There will never be a command gcc. If you really need one just create an alias: `alias gcc gcc44`.


----------



## anti (Feb 20, 2014)

SirDice said:
			
		

> There will never be a command gcc. If you really need one just create an alias: `alias gcc gcc44`.



The issue is I am trying to compile a program source using `gmake`, it always shows these errors:



> gmake: g++: Command not found
> gmake: *** [monitor_client.o] Error 127


----------



## ShelLuser (Feb 20, 2014)

Then it seems either something is going haywire with your search path or your base system is messed up. Because those commands are normally part of the base system (do keep in mind that I'm mostly referring to FreeBSD 9.x here, I am confident the same applies for FreeBSD 10 but I haven't experimented with that release yet).

So first of all try using this command: `echo $PATH` and see what it says. If /usr/bin is mentioned then the problem lies elsewhere. Check /usr/bin. Under normal circumstances it should have commands such as gcc, cc, g++ and so on.
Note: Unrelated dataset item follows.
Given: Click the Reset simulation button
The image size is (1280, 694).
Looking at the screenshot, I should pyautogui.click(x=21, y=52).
Is it possible that you rebuild your base system yourself and tweaked things in src.conf?

Edit:

Forgot to mention; obviously if /usr/bin isn't mentioned in the PATH output then that's the cause of your problems. Make sure /usr/bin gets included and everything should work normally once again.


----------



## ph0enix (Feb 20, 2014)

ShelLuser said:
			
		

> Then it seems either something is going haywire with your search path or your base system is messed up. Because those commands are normally part of the base system (do keep in mind that I'm mostly referring to FreeBSD 9.x here, I am confident the same applies for FreeBSD 10 but I haven't experimented with that release yet).
> 
> So first of all try using this command: `echo $PATH` and see what it says. If /usr/bin is mentioned then the problem lies elsewhere. Check /usr/bin. Under normal circumstances it should have commands such as gcc, cc, g++ and so on.
> 
> ...



gcc is not part of FreeBSD 10 so the commands won't be there.   I'm guessing that's what the OP is using.


----------



## kpa (Feb 20, 2014)

If the compiler is called gcc44 (or g++44 for C++) you have tell devel/gmake and the related utilities that the compiler is called something else than the usual.
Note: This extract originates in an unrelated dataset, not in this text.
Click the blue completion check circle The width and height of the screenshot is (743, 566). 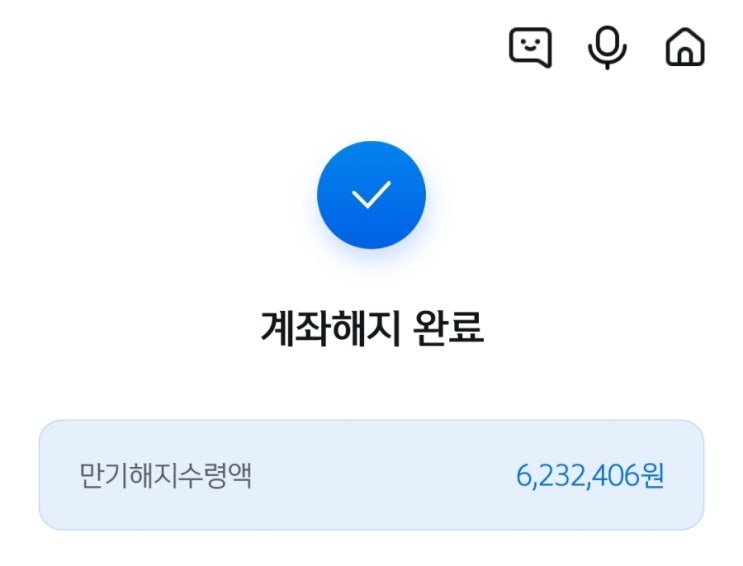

`gmake CC=gcc44 CXX=g++44 CPP="gcc44 -E"`

If it still doesn't work I'd guess that the Makefile you have hardcodes the name to gcc (stupid practice but I've seen it done).


----------



## freethread (Feb 21, 2014)

On FreeBSD 10.0 gcc is no more part of the system, all gcc version installed from ports are versioned, that is gcc 4.6 is installed as gcc46, g++46, etc., so creating a symlink in /usr/local/bin should be fine (as root)

`# cd /usr/local/bin
# ln -s gcc46 gcc
# ln -s g++46 g++`

I think there are no side effects


----------



## ShelLuser (Feb 21, 2014)

ph0enix said:
			
		

> gcc is not part of FreeBSD 10 so the commands won't be there.   I'm guessing that's what the OP is using.
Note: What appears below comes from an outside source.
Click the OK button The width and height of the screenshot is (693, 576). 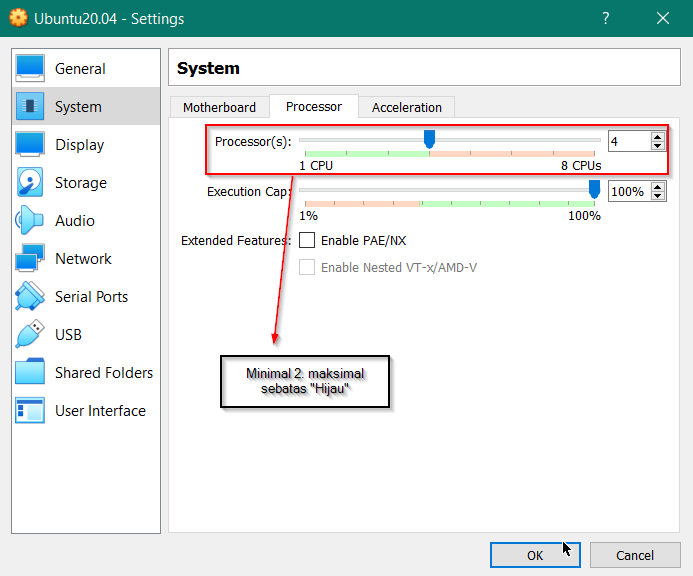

True, but Clang is part of the system. I don't know about g++ but from what I've been reading I get the impression that commands like cc should still be normally available, but instead of firing up GCC it's now using Clang. But then again I think that also differs per architecture (think i386 vs. amd64 for example).


----------



## anti (Jan 29, 2015)

What about FreeBSD 10.1, is gcc apart of 10.1?


----------



## jmccue (Jan 29, 2015)

anti said:


> What about FreeBSD 10.1, is gcc apart of 10.1?


No, `gcc` is no longer in FreeBSD base starting with 10.0


----------